Things may well have turned out differently for everyone if Fat Bastard hadn’t met Special K, the aforementioned mentally disturbed fiancé. They met earlier this year when Special K advertised for a flatmate. Fat Bastard moved into the house and they started dating almost straight away. Within 5 months of dating, Fat Bastard and Special K were engaged.

It was a bit of a shock to me, as Fat Bastard had always been against marriage. Earlier this year, prior to meeting Special K, he also told me that one of the main reasons he and S broke up was because S was pushing for marriage, and he knew he would never marry, so he had to let her go; set her free. So when I found out Fat Bastard was getting married, to someone he’d known for 5 minutes, my heart went out to S, even though I’d never met her and I still held a belief that she hated me.

On Saturday night, I finally officially met S. And I kicked myself for not having the courage to meet her sooner.

S is lovely. She’s funny, friendly and outgoing, exactly the kind of person I would enjoy spending time with. It was awkward for the first couple of minutes, but we soon chatted like long lost friends.

A mutual friend was hosting his birthday bash in the city on Saturday night. S and I were both invited, as were Fat Bastard and Special K. I arrived at the party first, followed by S. By the time Fat Bastard and Special K arrived, S and I had become fast friends.

I chose to stay out of Fat Bastard’s way, but we still managed to bump into each other. He was civilised and we exchange muted greetings before walking away. I saw Special K from afar, but was never introduced to her. Nor did I want to be.

Everyone seemed to be having a great time, but I couldn’t help but notice that at various points of the evening, Fat Bastard and Special K seemed ill-at-ease and chose to sulk in a corner and talk between themselves instead of joining in the party.

Whereas I kept my distance, my best mate Emily spent a fair chunk of the evening talking Fat Bastard and Special K. I will never understand why she does what she does. She said she "needed to appear to be strategically friendly" with Fat Bastard. If only I knew what that meant, then I might not feel like she is somehow betraying our friendship.

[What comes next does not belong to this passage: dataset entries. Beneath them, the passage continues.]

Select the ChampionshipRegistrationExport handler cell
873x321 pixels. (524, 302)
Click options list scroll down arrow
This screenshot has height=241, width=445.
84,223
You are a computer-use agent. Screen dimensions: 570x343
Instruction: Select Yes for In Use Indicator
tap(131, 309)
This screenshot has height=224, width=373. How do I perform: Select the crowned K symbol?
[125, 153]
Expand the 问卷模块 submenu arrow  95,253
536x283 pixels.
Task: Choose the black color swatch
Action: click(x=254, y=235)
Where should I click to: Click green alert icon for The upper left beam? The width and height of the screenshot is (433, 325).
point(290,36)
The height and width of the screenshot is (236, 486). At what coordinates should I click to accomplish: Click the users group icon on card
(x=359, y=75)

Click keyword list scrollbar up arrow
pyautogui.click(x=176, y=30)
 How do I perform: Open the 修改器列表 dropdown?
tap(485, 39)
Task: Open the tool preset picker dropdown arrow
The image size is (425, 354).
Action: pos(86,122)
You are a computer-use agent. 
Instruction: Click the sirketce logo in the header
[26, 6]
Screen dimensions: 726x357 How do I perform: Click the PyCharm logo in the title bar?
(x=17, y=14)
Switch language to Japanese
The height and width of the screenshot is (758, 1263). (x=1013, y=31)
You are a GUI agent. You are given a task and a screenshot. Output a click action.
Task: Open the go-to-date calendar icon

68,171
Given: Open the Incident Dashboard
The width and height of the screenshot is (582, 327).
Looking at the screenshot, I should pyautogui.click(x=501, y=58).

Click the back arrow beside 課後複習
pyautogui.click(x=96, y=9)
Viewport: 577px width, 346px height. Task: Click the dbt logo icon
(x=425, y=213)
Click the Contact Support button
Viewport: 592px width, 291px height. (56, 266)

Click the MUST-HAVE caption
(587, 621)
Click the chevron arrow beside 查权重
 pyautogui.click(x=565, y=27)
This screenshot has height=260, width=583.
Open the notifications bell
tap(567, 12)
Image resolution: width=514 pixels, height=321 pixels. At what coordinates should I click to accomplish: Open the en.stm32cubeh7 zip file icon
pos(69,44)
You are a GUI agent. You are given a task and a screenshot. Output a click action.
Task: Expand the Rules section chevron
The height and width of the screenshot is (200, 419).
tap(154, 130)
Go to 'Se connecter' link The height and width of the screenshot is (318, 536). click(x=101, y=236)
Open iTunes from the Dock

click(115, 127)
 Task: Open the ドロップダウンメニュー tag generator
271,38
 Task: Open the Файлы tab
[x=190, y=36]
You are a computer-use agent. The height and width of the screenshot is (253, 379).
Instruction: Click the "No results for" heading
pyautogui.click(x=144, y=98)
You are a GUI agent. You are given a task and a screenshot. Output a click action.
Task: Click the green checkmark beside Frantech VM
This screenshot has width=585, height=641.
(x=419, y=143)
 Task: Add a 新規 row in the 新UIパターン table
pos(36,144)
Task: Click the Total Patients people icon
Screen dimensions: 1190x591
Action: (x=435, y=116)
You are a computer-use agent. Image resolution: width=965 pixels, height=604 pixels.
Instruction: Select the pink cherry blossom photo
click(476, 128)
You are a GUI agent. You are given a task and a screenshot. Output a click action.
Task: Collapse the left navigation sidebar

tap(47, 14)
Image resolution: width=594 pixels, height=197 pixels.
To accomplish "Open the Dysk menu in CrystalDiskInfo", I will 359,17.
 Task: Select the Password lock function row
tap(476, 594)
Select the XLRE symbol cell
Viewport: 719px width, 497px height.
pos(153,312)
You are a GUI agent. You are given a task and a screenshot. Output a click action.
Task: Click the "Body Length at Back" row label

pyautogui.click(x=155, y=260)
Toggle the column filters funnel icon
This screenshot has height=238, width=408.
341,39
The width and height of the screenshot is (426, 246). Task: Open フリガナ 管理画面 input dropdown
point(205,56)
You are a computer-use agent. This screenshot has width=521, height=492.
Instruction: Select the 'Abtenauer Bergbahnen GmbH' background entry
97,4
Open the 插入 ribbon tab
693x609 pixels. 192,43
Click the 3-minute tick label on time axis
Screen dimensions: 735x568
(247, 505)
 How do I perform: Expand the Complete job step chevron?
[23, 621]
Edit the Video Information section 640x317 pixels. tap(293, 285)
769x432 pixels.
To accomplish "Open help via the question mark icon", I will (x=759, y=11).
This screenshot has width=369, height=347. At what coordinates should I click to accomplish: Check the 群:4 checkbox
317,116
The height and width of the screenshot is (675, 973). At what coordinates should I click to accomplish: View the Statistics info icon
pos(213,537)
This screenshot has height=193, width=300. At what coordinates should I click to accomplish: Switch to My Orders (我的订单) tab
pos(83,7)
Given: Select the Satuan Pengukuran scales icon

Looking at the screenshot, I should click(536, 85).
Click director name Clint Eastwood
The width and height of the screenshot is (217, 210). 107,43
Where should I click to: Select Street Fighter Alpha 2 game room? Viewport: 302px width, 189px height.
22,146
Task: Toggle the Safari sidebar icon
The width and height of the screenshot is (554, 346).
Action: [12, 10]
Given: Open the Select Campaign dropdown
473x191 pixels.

Meanwhile, I spent a fair bit of time talking to S at the party, and the more I talked to her, the more I was kicking myself for thinking she was anything else but a lovely person. S’s date, G was equally lovely and we shared many laughs throughout the evening.

Towards closing time at the pub where the party was, we were asked to move from our bar to another bar on the ground floor. As S and I were about to move, Special K barged her way through the very small gap between S and I and mumbled something along the lines of "move out of my way, midgets". Granted, S and I are both around the 5’3" mark – we can’t help being normal height. At nearly 6′, Special K was the freakishly tall person amongst us, but that didn’t give her the right to be nasty to people she’d never met, nor was it a free pass for her to drop her shoulder and hip into me to push me out of the way.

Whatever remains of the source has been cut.